*Selected excerpt*.
======

This is my father letting my brand-new bride in on some secret at our wedding! The crime occurred in October of 1982 – not the wedding, the secret sharing! – and the reason this is the perfect picture is because he’s always known secrets that no one else quite got! Until he explained it to them, that is.
Let me tell you what I mean by that. My father has a perpetual twinkle in his eye. Lots of people have that, but many are either irresponsible, uncommitted, deceitful or shallow. My father is the opposite of every one of those. Perhaps the best educator I’ve ever seen in action, married for 61 years now, one of the best thinkers you will find, he is definitely not a vapid character. But, the qualities I listed above often go with a dry, pedantic person of little creativity. Again, no fit. No, this is a guy with a lust for life!
What you have before you is a unique individual with an extremely good sense of what he is about and who he is, combined with a fighter’s spirit. He’s overcome more health issues than can be recounted here, starting with premature birth at home in the middle of a harsh Kansas winter, weighing in at under three pounds, with an open oven door for an incubator as his introduction to life. Eighty-three and one half years later, Kansas and life still haven’t beaten him. And both Kansas and life have done their best and know they’ve been in a scrap!

======

*Data excerpt*.

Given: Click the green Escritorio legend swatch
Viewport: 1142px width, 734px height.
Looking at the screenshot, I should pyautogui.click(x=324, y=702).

======

*The task*.
Answer these from the piece about the writer's father, one line each:
1. In what month and year did the secret-sharing in the wedding photo take place?
2. How long has the father been married?
3. What served as his incubator when he was born?

*Answer below*.
1. October 1982
2. 61 years
3. An open oven door